Over the recent summer months, St Andrew’s has hosted its now annual Lunchtime Recital Series where, each week, audiences have been able to get a light lunch, while enjoying some forty or so minutes of musical entertainment by well over thirty different performers, from organ recitals and a school choir, to small brass and string ensembles, and more besides.
Most musical genres have appeared on the menu from time to time, so it felt quite opportune to finish the season off with some light jazz – or jazz-salad, as saxophonist Elaine Davies affectionately referred to her choice of repertoire.

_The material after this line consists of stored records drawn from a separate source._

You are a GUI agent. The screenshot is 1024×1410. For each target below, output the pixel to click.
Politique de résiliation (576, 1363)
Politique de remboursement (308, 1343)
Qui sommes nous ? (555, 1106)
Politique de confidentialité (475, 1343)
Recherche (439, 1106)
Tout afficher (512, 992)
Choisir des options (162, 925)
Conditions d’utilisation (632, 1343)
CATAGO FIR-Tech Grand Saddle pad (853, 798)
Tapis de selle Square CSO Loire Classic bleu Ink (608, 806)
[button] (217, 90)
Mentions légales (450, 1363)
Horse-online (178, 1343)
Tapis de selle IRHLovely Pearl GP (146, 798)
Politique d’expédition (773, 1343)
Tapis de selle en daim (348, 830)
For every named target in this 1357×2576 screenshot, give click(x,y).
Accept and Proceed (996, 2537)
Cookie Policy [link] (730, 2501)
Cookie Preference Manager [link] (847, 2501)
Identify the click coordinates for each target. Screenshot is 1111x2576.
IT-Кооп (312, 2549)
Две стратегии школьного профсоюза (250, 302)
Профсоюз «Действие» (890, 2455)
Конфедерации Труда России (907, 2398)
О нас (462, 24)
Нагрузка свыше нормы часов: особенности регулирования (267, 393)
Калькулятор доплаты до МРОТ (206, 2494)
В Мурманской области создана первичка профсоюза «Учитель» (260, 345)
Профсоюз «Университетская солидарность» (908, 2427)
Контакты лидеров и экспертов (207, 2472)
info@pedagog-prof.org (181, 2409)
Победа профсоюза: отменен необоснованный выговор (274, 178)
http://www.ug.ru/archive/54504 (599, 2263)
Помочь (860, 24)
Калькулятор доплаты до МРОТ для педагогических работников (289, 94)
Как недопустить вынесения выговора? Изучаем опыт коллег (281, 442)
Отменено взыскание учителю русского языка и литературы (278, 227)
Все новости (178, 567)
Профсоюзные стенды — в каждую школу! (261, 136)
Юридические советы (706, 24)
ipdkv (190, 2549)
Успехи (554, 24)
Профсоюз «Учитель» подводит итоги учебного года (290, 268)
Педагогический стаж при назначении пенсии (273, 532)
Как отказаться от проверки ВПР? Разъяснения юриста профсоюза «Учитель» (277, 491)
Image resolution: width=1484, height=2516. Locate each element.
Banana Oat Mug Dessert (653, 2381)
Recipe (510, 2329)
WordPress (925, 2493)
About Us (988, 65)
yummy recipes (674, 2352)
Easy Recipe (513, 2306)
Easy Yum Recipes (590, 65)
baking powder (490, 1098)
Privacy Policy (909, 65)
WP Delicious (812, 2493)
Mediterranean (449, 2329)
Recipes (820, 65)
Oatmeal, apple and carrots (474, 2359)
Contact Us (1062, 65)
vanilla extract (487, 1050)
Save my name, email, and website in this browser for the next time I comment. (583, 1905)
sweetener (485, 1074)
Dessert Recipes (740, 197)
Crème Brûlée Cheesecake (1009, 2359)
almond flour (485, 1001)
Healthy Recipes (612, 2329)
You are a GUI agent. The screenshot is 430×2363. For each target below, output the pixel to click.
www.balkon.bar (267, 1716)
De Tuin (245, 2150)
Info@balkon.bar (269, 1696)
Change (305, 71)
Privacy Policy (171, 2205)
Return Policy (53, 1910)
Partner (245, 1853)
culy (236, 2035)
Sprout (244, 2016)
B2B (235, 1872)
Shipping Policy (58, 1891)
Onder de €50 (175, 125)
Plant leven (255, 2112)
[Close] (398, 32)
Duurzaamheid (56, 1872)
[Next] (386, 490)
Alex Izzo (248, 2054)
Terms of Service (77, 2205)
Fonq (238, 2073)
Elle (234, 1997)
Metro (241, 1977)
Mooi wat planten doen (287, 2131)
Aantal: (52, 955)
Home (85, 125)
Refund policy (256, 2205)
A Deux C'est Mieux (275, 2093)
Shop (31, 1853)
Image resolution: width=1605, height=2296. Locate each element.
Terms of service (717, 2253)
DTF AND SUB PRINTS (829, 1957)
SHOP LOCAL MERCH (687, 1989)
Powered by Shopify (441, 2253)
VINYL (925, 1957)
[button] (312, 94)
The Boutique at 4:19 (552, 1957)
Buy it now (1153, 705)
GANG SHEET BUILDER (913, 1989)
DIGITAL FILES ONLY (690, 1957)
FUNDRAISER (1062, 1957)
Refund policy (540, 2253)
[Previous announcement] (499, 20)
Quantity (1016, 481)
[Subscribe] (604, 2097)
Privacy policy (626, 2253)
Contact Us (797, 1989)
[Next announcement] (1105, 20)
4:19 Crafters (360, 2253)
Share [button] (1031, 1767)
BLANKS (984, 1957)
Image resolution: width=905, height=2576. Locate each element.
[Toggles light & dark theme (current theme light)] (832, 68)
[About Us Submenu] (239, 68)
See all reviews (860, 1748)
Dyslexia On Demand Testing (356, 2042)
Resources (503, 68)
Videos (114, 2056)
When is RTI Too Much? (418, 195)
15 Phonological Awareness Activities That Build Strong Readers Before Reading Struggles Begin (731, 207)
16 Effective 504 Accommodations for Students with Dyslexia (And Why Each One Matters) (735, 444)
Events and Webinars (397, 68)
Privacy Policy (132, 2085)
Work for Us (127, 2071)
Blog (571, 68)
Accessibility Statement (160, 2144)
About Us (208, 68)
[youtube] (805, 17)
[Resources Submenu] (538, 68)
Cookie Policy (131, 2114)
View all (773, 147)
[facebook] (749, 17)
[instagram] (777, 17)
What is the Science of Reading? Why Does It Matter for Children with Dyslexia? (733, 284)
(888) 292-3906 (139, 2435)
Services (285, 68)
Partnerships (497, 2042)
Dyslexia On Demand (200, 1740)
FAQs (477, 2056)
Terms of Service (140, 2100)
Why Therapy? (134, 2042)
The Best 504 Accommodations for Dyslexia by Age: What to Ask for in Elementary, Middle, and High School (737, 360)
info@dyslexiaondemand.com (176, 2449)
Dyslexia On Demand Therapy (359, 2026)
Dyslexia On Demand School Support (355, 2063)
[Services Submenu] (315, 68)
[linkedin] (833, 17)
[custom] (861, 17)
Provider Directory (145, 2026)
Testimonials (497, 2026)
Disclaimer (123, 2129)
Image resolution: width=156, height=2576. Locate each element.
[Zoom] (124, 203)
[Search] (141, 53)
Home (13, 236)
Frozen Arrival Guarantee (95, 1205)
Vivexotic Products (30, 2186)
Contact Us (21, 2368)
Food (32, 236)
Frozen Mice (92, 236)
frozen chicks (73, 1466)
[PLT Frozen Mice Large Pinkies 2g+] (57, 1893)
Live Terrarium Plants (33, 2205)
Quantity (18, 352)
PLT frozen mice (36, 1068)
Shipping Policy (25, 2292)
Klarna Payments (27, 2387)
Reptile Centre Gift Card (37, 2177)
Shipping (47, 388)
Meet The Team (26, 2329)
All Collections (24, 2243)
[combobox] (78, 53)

Swinging through a mixed-bag of Latin numbers by Jobim, old favourites like Lerner and Loewe’s Almost Like Being in Love, or Jimmy Van Heusen’s Polka Dots and Moonbeams, jazz standards like Georgia on my Mind and Sonny Rollins’s Doxy, Elaine arguably sounded at her best on tenor sax, where it blended better, in terms of balance, with the adjacent guitar speaker, rather than her vocals and flute-playing, which relied more on remote speakers, positioned a little further into the church.
Elaine might have fronted this jazz duo, but it was really Fraser Weekes’s contribution on electric guitar that stole the show. Providing the harmony, rhythm, bass-line, as well as taking solo choruses, requires a great degree of talent, especially when accomplished with real panache, and delivered in such a laid-back and confident manner.